多くの人々は、1918年のベーブ・ルース以来103年ぶりとなる“二桁勝利&二桁本塁打”達成を大谷に期待した。今季はそれがかなわなかったとはいえ、大谷はすでに投手両面でルースに劣らないほどの活躍を見せた。
ベーブ・ルースは1918年、打者として95試合に出場して打率0.300のOPS(出塁率+長打率)0.966、11本塁打、61打点を記録。一方の大谷は、29日までに150試合に出場し、打率0.256、OPS 0.962、45本塁打、98打点を記録した。
登板試合数もベーブ・ルースより大谷の方が多い。ベーブ・ルースは投手として20試合に登板、166.1イニングを投げて13勝7敗、防御率2.22、40奪三振を記録した。
100年前の野球と現代の野球を同一線上で比較することは難しい。
当時は先発投手が9回まで責任を負うことが多かった。また、先発ローテーションの概念も薄かった。
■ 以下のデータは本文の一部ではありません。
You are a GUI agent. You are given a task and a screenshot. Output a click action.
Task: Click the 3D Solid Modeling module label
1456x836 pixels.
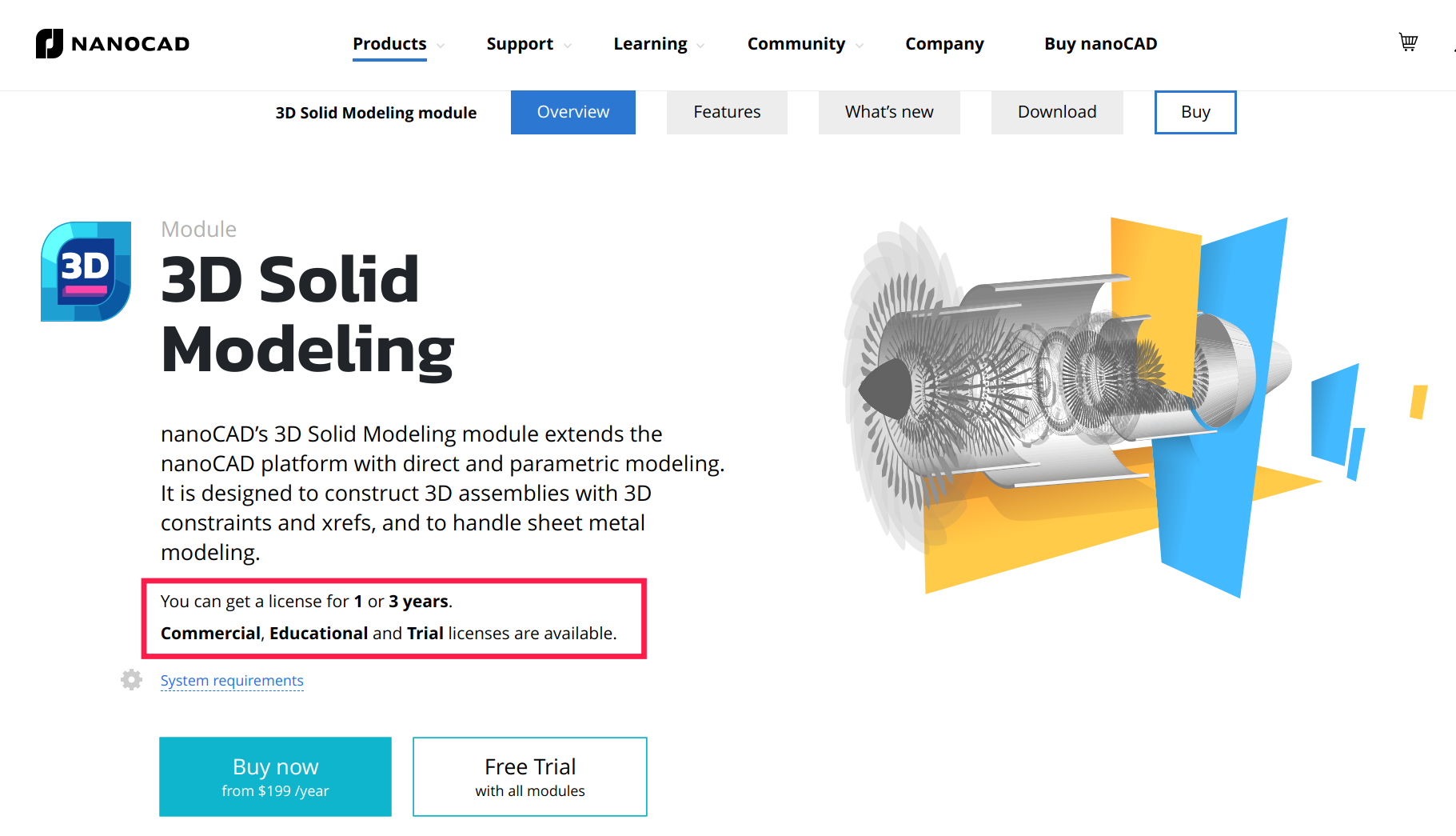coord(376,113)
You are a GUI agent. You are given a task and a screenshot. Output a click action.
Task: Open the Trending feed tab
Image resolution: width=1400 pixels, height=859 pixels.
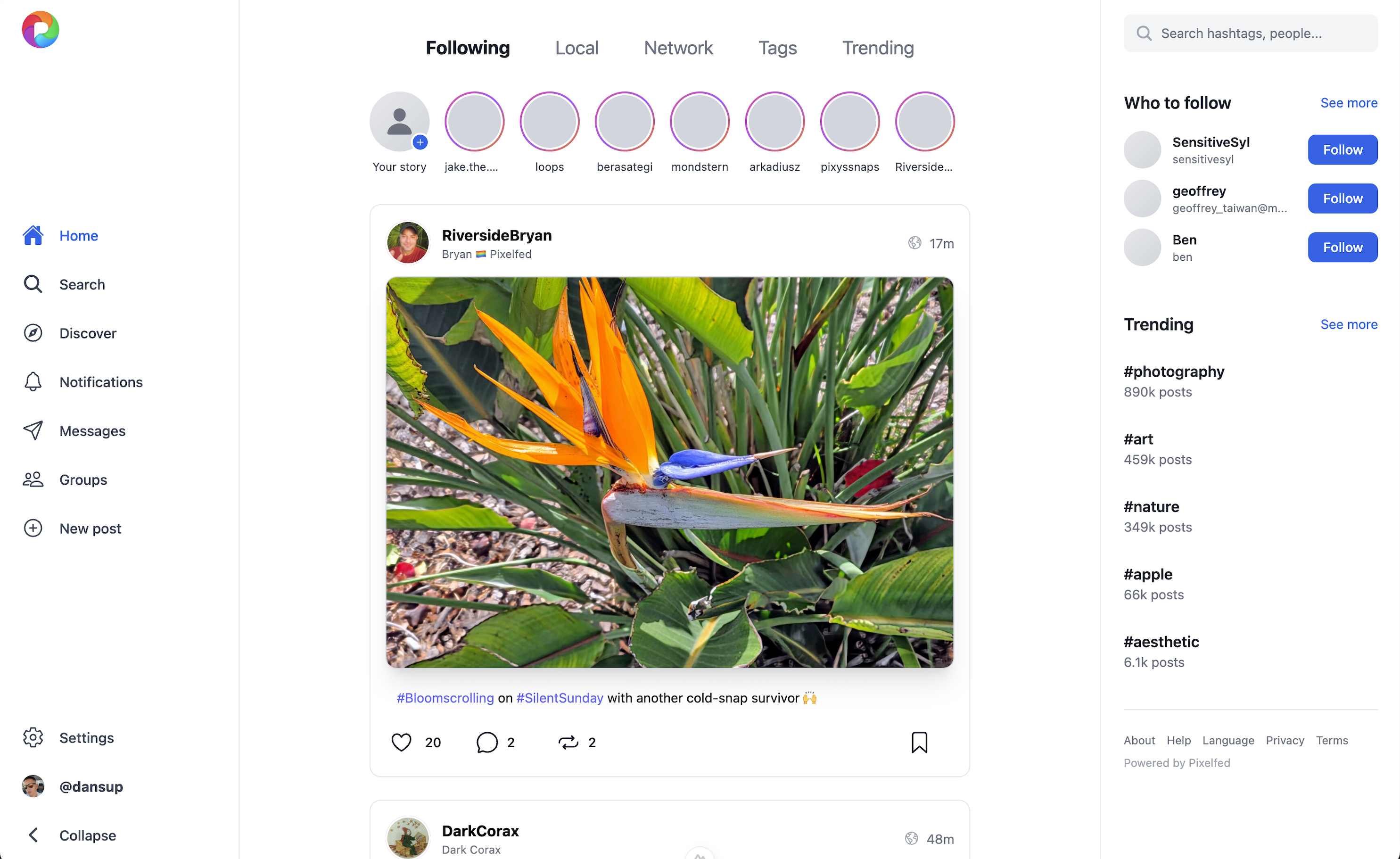coord(877,48)
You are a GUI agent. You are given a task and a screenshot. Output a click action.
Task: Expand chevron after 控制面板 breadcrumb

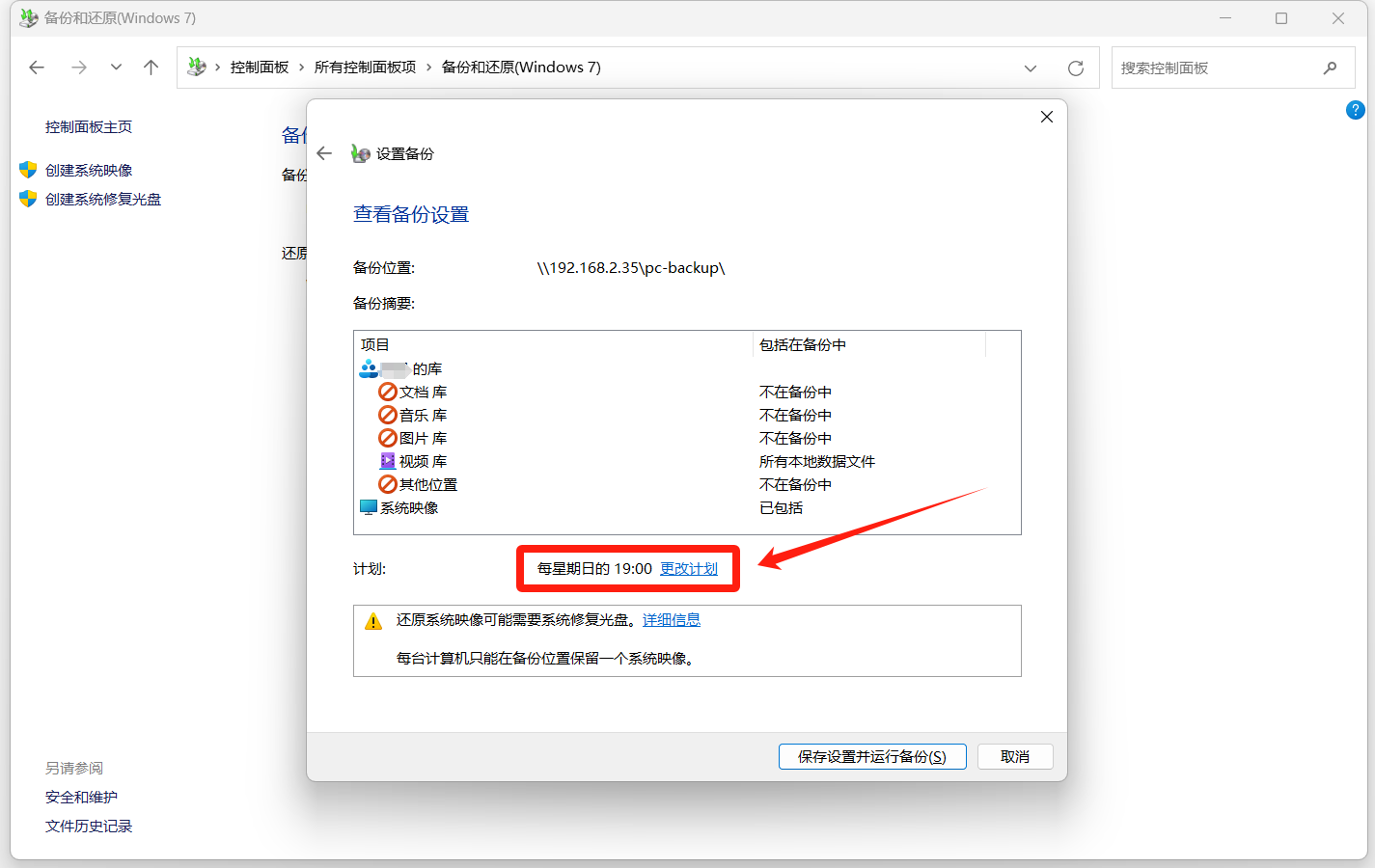(302, 68)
何より、ボールの反発力が違った。当時はいわゆる“デッドボール時代”であり、打球が今のように強く伸びなかった。投高打低が極端だった時代だ。その後、ルースはボールの反発力が高まった“ライブボール時代”には、1シーズン40~50本塁打の活躍を見せていた。
もちろん、時代の違いから大谷の今季の活躍が過小評価される理由はない。地元メディアもためらうことなく、大谷をアメリカン・リーグMVPの1位に挙げている。
多くの人々が疑った“二刀流”を見事にやってのけ、MLBの顔に位置付けられた大谷。21世紀基準で誰よりも強烈なシーズンを送ったと言って良いだろう。